(Provided material begins)
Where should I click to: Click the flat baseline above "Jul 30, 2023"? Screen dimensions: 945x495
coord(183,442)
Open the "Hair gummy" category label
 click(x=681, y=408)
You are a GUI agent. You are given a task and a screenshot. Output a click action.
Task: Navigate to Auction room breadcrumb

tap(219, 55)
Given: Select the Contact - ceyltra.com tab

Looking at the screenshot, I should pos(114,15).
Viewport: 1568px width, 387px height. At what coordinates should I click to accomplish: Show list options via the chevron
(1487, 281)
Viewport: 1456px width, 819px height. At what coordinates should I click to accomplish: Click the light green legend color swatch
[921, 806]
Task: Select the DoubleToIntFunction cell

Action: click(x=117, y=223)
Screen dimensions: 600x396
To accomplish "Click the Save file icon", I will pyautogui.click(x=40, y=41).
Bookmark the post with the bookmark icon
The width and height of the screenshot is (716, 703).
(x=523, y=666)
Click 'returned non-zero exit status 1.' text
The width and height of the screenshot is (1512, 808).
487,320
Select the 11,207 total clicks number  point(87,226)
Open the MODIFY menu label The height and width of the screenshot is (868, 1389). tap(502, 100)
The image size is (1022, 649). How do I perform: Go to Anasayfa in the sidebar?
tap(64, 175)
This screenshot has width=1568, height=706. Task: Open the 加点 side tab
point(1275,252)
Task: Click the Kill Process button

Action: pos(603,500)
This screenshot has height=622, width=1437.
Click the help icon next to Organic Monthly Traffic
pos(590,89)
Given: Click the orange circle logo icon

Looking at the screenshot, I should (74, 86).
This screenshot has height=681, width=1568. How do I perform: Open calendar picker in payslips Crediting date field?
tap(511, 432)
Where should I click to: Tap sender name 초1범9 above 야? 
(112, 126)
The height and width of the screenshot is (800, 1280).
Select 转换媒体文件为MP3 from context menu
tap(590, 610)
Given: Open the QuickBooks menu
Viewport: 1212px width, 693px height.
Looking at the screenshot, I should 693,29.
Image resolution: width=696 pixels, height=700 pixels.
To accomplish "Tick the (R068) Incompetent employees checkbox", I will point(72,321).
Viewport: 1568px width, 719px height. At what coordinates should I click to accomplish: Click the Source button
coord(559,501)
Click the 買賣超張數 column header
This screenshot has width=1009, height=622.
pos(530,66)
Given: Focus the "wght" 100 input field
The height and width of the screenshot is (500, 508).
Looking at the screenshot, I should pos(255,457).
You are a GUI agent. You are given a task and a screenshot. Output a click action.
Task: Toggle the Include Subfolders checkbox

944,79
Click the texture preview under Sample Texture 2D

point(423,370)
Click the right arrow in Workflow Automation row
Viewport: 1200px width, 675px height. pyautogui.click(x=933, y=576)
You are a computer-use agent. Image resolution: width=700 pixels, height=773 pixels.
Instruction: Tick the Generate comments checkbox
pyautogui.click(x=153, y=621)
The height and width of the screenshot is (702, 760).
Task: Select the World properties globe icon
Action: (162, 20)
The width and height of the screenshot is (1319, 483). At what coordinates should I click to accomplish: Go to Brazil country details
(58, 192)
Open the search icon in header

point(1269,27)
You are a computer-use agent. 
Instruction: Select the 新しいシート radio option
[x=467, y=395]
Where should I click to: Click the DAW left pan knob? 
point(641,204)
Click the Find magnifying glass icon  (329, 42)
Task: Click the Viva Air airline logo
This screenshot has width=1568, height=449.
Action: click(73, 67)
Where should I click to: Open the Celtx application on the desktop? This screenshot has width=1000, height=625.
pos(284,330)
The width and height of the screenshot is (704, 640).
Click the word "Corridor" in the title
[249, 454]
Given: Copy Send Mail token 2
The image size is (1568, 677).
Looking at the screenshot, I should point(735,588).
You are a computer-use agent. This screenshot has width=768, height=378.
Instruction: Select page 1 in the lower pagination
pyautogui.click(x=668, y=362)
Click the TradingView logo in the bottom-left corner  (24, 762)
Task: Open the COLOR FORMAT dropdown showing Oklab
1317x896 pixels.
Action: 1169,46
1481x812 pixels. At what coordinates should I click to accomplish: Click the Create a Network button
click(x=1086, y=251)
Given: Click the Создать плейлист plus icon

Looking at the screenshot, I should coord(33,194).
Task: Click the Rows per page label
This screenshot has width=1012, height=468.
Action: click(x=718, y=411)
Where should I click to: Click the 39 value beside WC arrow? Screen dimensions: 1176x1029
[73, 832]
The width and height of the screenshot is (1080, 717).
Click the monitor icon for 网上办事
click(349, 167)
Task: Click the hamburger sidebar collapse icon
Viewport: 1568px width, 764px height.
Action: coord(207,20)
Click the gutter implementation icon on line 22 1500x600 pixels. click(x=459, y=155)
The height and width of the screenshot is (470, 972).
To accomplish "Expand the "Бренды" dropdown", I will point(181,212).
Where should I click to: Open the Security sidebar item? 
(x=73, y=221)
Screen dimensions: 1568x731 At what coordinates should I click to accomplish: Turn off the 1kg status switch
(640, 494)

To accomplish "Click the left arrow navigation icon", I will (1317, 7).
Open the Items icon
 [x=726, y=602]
(Provided material ends)
- Description of the task
Write the material out once more, keeping each line exact.

- Expected answer
Where should I click to: Click the flat baseline above "Jul 30, 2023"? Screen dimensions: 945x495
coord(183,442)
Open the "Hair gummy" category label
 click(x=681, y=408)
You are a GUI agent. You are given a task and a screenshot. Output a click action.
Task: Navigate to Auction room breadcrumb

tap(219, 55)
Given: Select the Contact - ceyltra.com tab

Looking at the screenshot, I should pos(114,15).
Viewport: 1568px width, 387px height. At what coordinates should I click to accomplish: Show list options via the chevron
(1487, 281)
Viewport: 1456px width, 819px height. At what coordinates should I click to accomplish: Click the light green legend color swatch
[921, 806]
Task: Select the DoubleToIntFunction cell

Action: click(x=117, y=223)
Screen dimensions: 600x396
To accomplish "Click the Save file icon", I will pyautogui.click(x=40, y=41).
Bookmark the post with the bookmark icon
The width and height of the screenshot is (716, 703).
(x=523, y=666)
Click 'returned non-zero exit status 1.' text
The width and height of the screenshot is (1512, 808).
487,320
Select the 11,207 total clicks number  point(87,226)
Open the MODIFY menu label The height and width of the screenshot is (868, 1389). tap(502, 100)
The image size is (1022, 649). How do I perform: Go to Anasayfa in the sidebar?
tap(64, 175)
This screenshot has width=1568, height=706. Task: Open the 加点 side tab
point(1275,252)
Task: Click the Kill Process button

Action: pos(603,500)
This screenshot has height=622, width=1437.
Click the help icon next to Organic Monthly Traffic
pos(590,89)
Given: Click the orange circle logo icon

Looking at the screenshot, I should (74, 86).
This screenshot has height=681, width=1568. How do I perform: Open calendar picker in payslips Crediting date field?
tap(511, 432)
Where should I click to: Tap sender name 초1범9 above 야? 
(112, 126)
The height and width of the screenshot is (800, 1280).
Select 转换媒体文件为MP3 from context menu
tap(590, 610)
Given: Open the QuickBooks menu
Viewport: 1212px width, 693px height.
Looking at the screenshot, I should 693,29.
Image resolution: width=696 pixels, height=700 pixels.
To accomplish "Tick the (R068) Incompetent employees checkbox", I will point(72,321).
Viewport: 1568px width, 719px height. At what coordinates should I click to accomplish: Click the Source button
coord(559,501)
Click the 買賣超張數 column header
This screenshot has width=1009, height=622.
pos(530,66)
Given: Focus the "wght" 100 input field
The height and width of the screenshot is (500, 508).
Looking at the screenshot, I should pos(255,457).
You are a GUI agent. You are given a task and a screenshot. Output a click action.
Task: Toggle the Include Subfolders checkbox

944,79
Click the texture preview under Sample Texture 2D

point(423,370)
Click the right arrow in Workflow Automation row
Viewport: 1200px width, 675px height. pyautogui.click(x=933, y=576)
You are a computer-use agent. Image resolution: width=700 pixels, height=773 pixels.
Instruction: Tick the Generate comments checkbox
pyautogui.click(x=153, y=621)
The height and width of the screenshot is (702, 760).
Task: Select the World properties globe icon
Action: (162, 20)
The width and height of the screenshot is (1319, 483). At what coordinates should I click to accomplish: Go to Brazil country details
(58, 192)
Open the search icon in header

point(1269,27)
You are a computer-use agent. 
Instruction: Select the 新しいシート radio option
[x=467, y=395]
Where should I click to: Click the DAW left pan knob? 
point(641,204)
Click the Find magnifying glass icon  (329, 42)
Task: Click the Viva Air airline logo
This screenshot has width=1568, height=449.
Action: click(73, 67)
Where should I click to: Open the Celtx application on the desktop? This screenshot has width=1000, height=625.
pos(284,330)
The width and height of the screenshot is (704, 640).
Click the word "Corridor" in the title
[249, 454]
Given: Copy Send Mail token 2
The image size is (1568, 677).
Looking at the screenshot, I should point(735,588).
You are a computer-use agent. This screenshot has width=768, height=378.
Instruction: Select page 1 in the lower pagination
pyautogui.click(x=668, y=362)
Click the TradingView logo in the bottom-left corner  (24, 762)
Task: Open the COLOR FORMAT dropdown showing Oklab
1317x896 pixels.
Action: 1169,46
1481x812 pixels. At what coordinates should I click to accomplish: Click the Create a Network button
click(x=1086, y=251)
Given: Click the Создать плейлист plus icon

Looking at the screenshot, I should coord(33,194).
Task: Click the Rows per page label
This screenshot has width=1012, height=468.
Action: click(x=718, y=411)
Where should I click to: Click the 39 value beside WC arrow? Screen dimensions: 1176x1029
[73, 832]
The width and height of the screenshot is (1080, 717).
Click the monitor icon for 网上办事
click(349, 167)
Task: Click the hamburger sidebar collapse icon
Viewport: 1568px width, 764px height.
Action: coord(207,20)
Click the gutter implementation icon on line 22 1500x600 pixels. click(x=459, y=155)
The height and width of the screenshot is (470, 972).
To accomplish "Expand the "Бренды" dropdown", I will point(181,212).
Where should I click to: Open the Security sidebar item? 
(x=73, y=221)
Screen dimensions: 1568x731 At what coordinates should I click to accomplish: Turn off the 1kg status switch
(640, 494)

To accomplish "Click the left arrow navigation icon", I will (1317, 7).
Open the Items icon
 [x=726, y=602]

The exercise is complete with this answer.